--- Work request ---
Task for the records below: copy exactly, and only, the line containing "Where should I" and every line after it to the end, with pictures left out.

Material to process Start Marker

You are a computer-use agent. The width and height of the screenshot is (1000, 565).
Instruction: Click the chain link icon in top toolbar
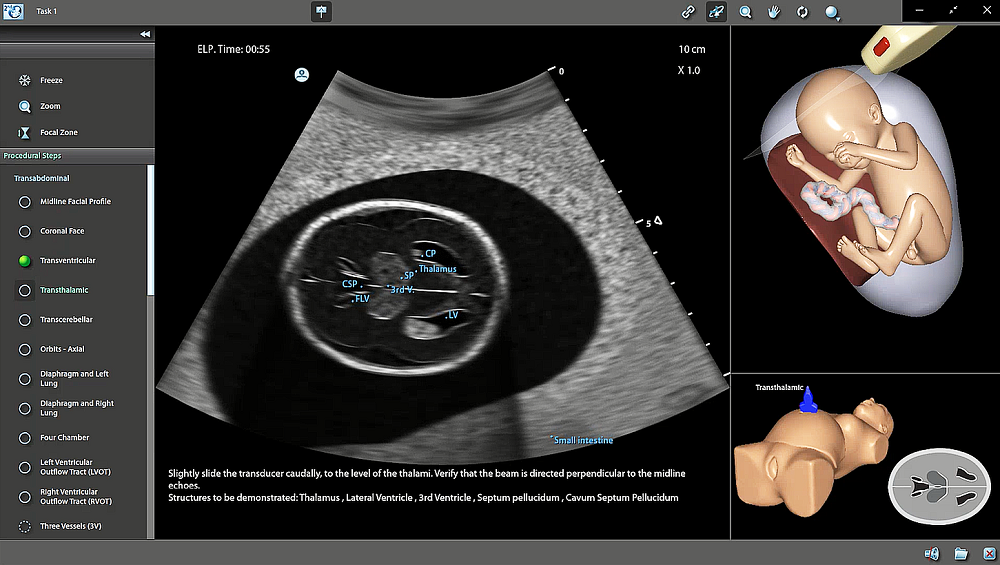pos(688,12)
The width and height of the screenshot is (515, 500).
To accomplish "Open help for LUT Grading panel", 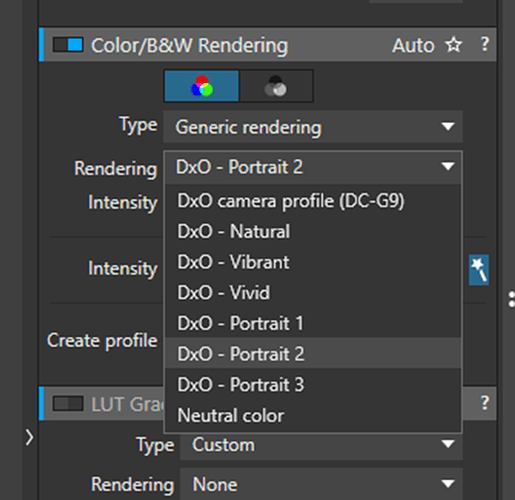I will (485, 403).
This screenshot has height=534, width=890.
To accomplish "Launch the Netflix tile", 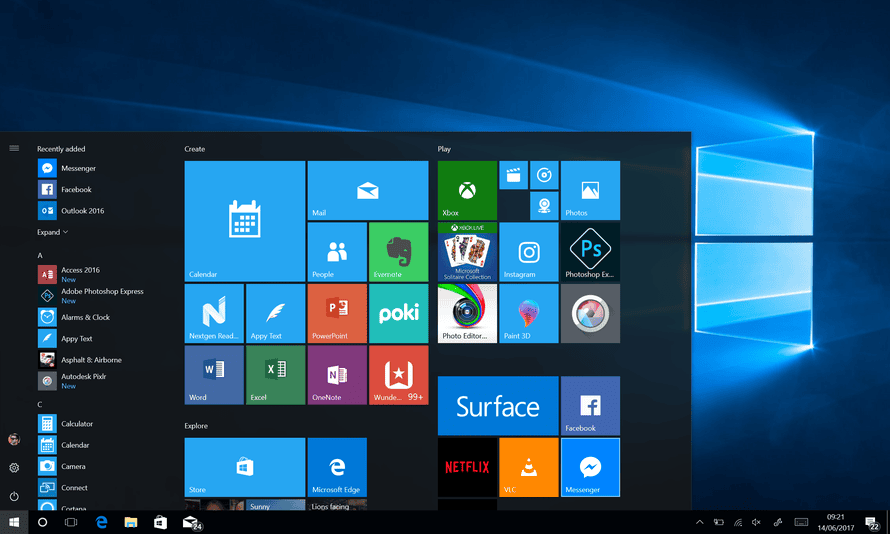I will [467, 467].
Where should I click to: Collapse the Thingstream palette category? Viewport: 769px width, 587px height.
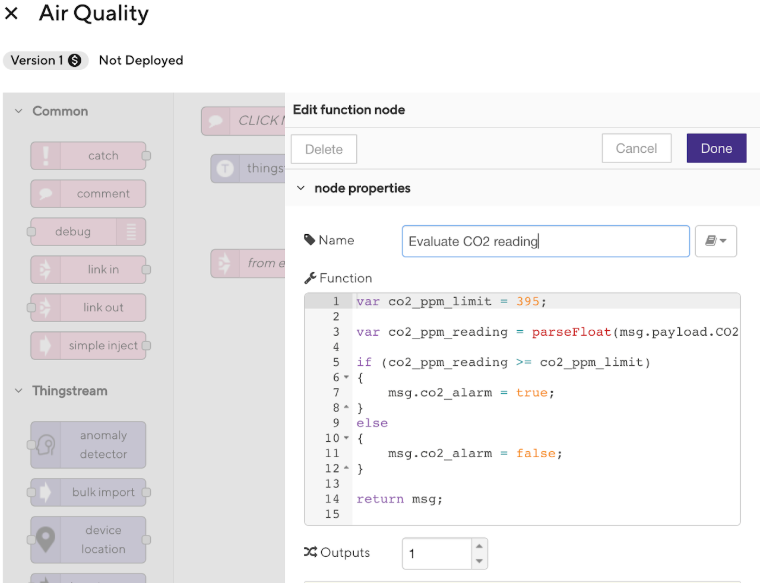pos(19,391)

Material to process End Marker

--- Task answer ---
Where should I click to: Collapse the Thingstream palette category? Viewport: 769px width, 587px height.
pos(19,391)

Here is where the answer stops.